> [PROBLEM DETAILS]: Please transcribe, exactly, the line that contains "Click the inbox icon for Follow in Inbox" and every line after it to the end of the records, and nothing else.

[Dataset items]

● ● ●

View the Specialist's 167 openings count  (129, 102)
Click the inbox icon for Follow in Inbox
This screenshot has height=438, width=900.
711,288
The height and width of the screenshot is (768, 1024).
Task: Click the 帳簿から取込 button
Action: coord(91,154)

● ● ●

> [OUTPUT]:
Click the inbox icon for Follow in Inbox
This screenshot has height=438, width=900.
711,288
The height and width of the screenshot is (768, 1024).
Task: Click the 帳簿から取込 button
Action: coord(91,154)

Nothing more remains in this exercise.